:: Source material ::

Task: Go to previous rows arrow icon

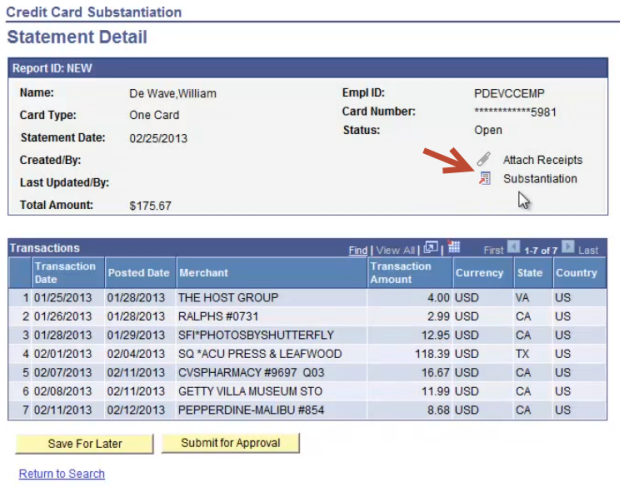Action: (514, 248)
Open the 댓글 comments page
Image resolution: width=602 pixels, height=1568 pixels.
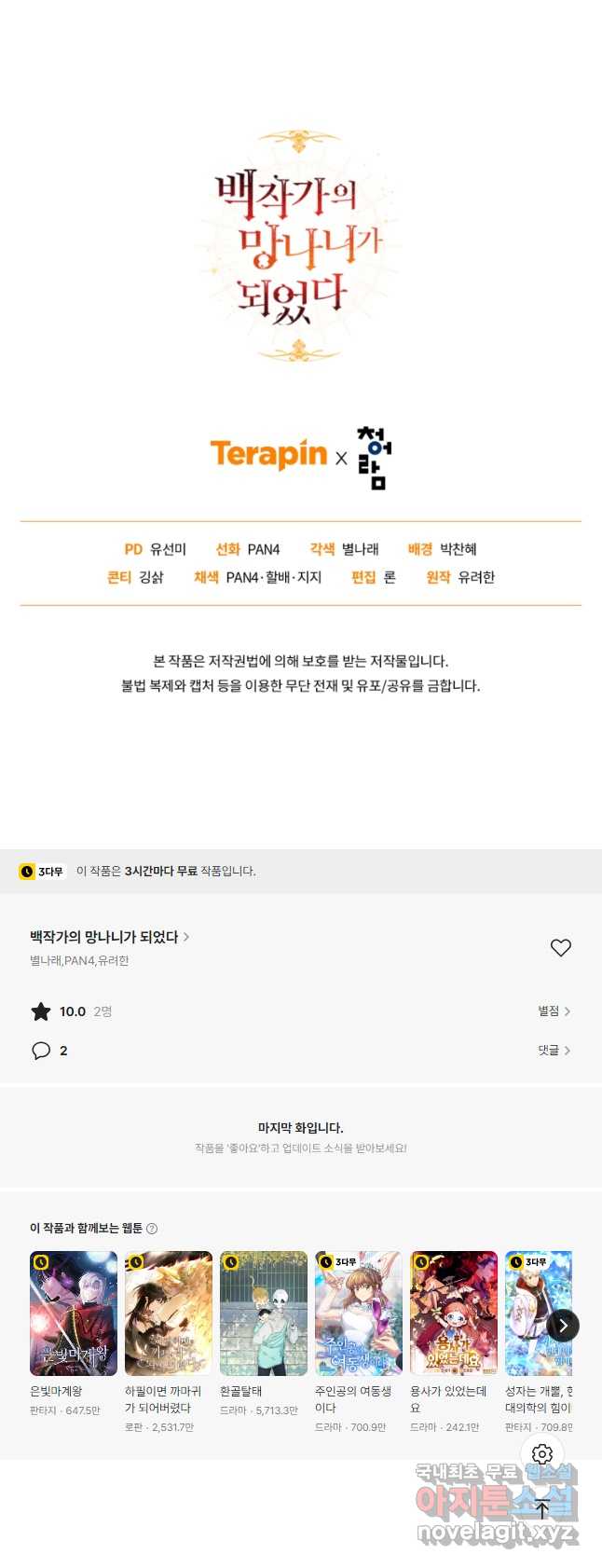click(x=554, y=1051)
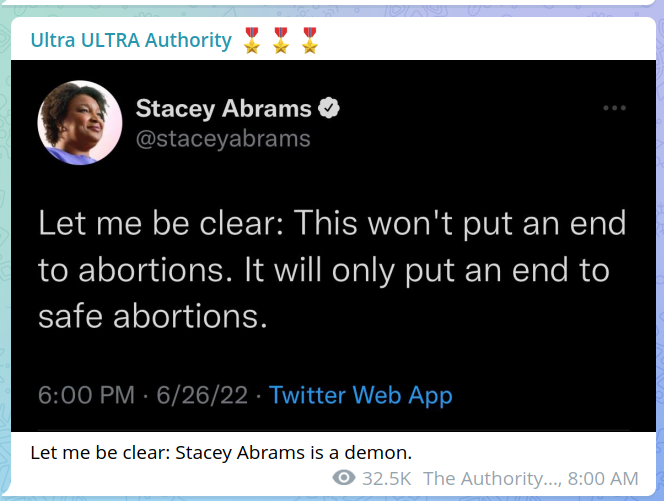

:: Task description ::
When you repeat the records, reproduce each line exactly and drop the images.

:: Result for this task ::
Task: Go to previous rows arrow icon

Action: (514, 248)
Open the 댓글 comments page
Image resolution: width=602 pixels, height=1568 pixels.
click(x=554, y=1051)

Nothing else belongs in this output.